7 thoughts on “The Fight

  1. (1) SLEEP. That’s one thing most people seem to trim first because it seems so non-productive.

    (2) The other thing to keep in mind — trying to remember this for myself right now — is: don’t stop paying attention to the people around you every day. What happens, I think, is that they (and we, to a lesser extent) support all the new activities we’re involved in, but sort of imagine we’ll do everything ELSE exactly the same… especially the bits that involve them. But with only so many hours in the day, it’s just not possible. Which means we’ve got to be extra-considerate, -attentive, even -tender (depending on the person) in what are now the shortened off-hours.
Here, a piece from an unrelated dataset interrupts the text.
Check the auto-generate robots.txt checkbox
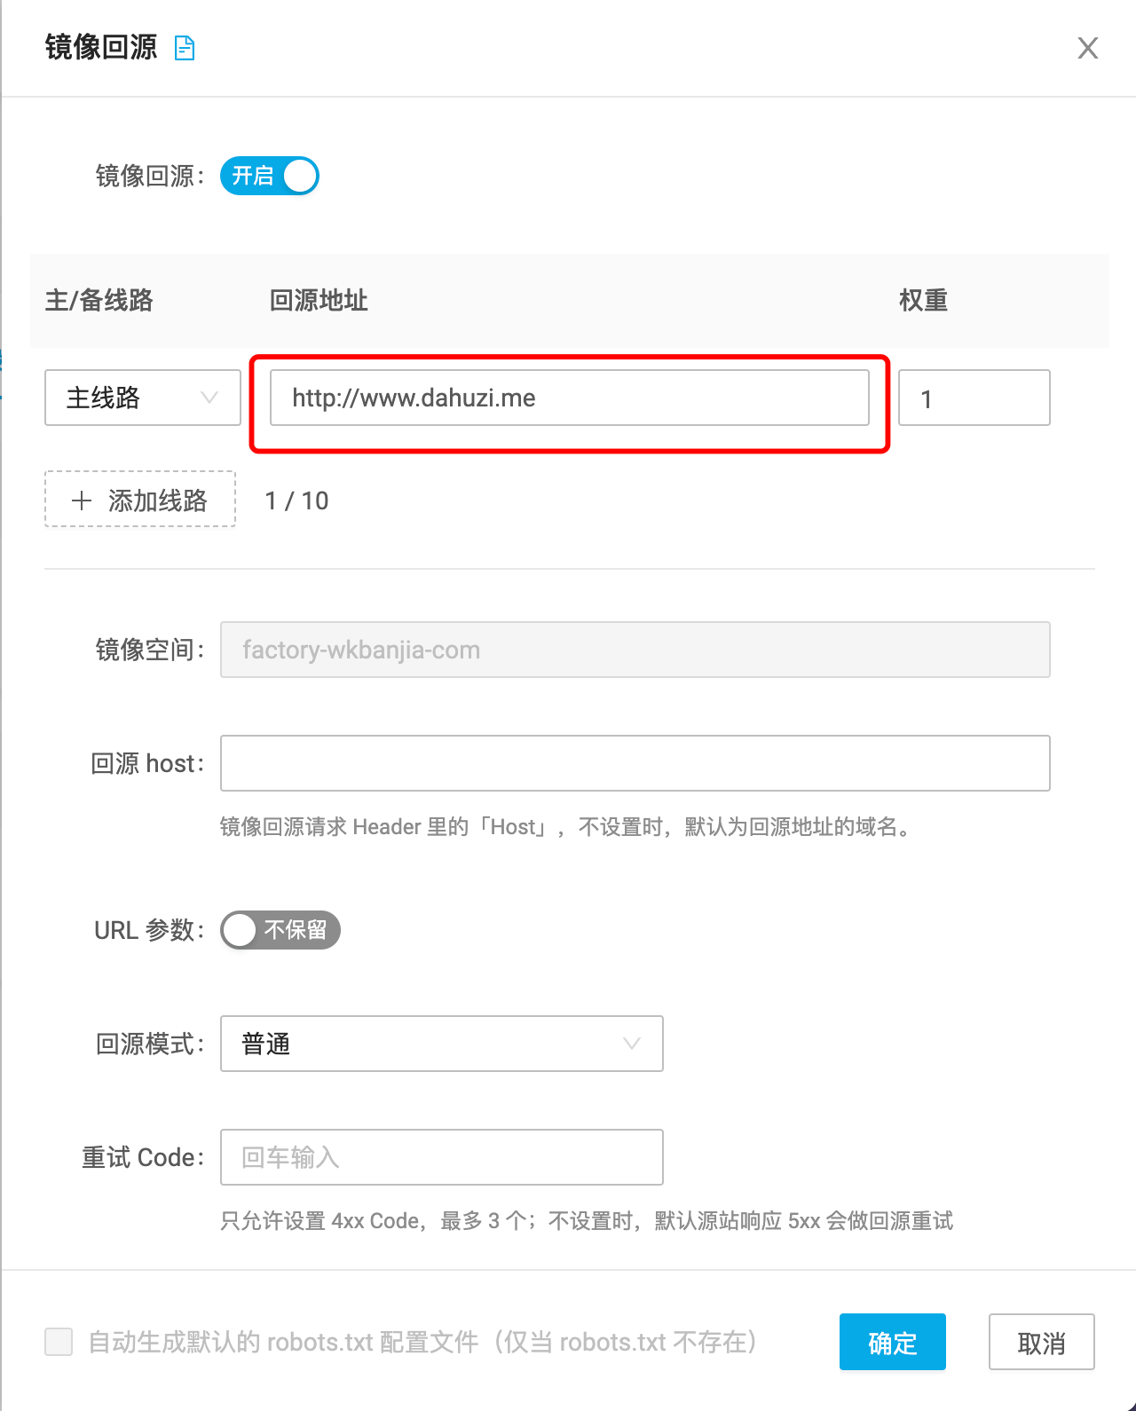1136x1411 pixels. click(x=59, y=1342)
    Just speaking for myself, the “keep my temper” bit is real hard during multiple crunch times exactly because I’ve forgotten either of those two things. Forgetting the first can make pretty much anybody grouchy. (I imagine even sleepless bluebirds start singing in these blatting tones rather than tweet-tweet.) Forgetting the second makes me feel guilty and it’s a short step from that to either withdrawal or resentment and hence more guilt… which increases the psychological pressure on me, which just whittles the temper that much more.
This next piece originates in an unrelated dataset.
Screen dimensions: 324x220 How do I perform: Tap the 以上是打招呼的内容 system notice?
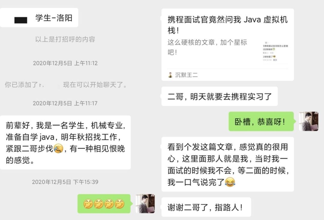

    If there’s not enough time in the day (again, for me) to take care of (1) and (2), then something ELSE has to give way.

  2. well, I understand your feelings and your to do list. And it is exhausting.
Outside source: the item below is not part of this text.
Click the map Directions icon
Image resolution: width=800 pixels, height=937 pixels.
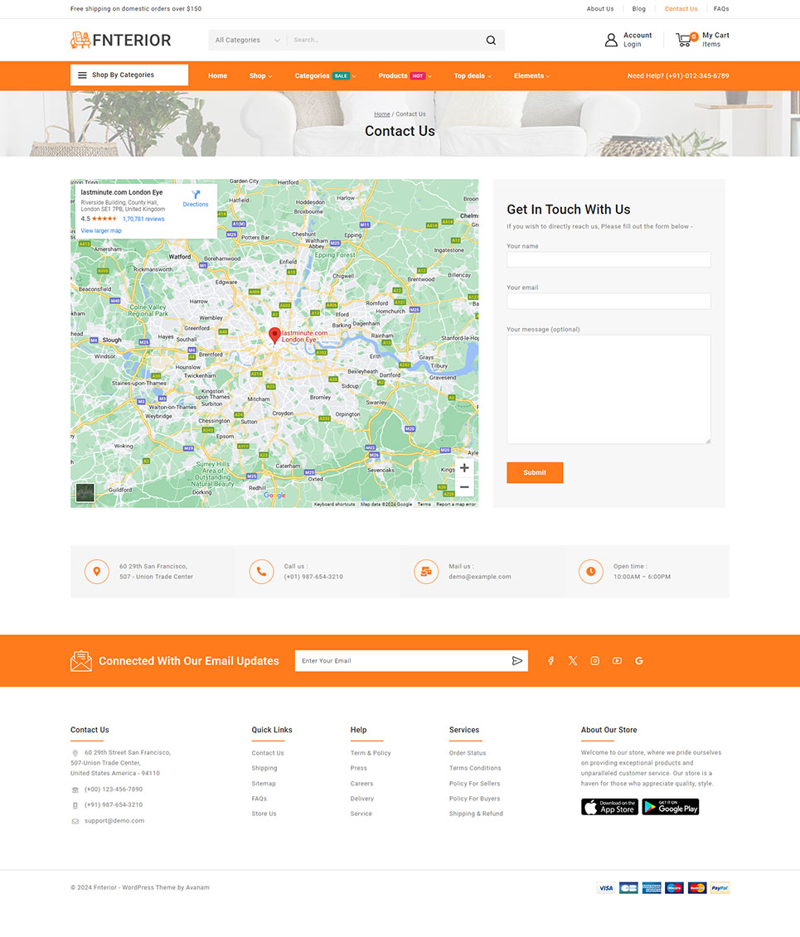196,196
    How much of the stuff I am doing do I HAVE to do? That depends on your perspective. All the caring for children and the feeding is a non negotiable (although I keep forgetting to feed myself). A lot of the cleaning I have given a pass to. But the art stuff, the writing? That’s the stuff I put on my to do list for me. Is it providing for my kids? No, although I hope someday it will. I am putting time in now in the hopes that it will soon start being financially viable. But more importantly, I do it’s because it’s the only thing I have for just myself. And I NEED to do it. Don’t know why, but I do.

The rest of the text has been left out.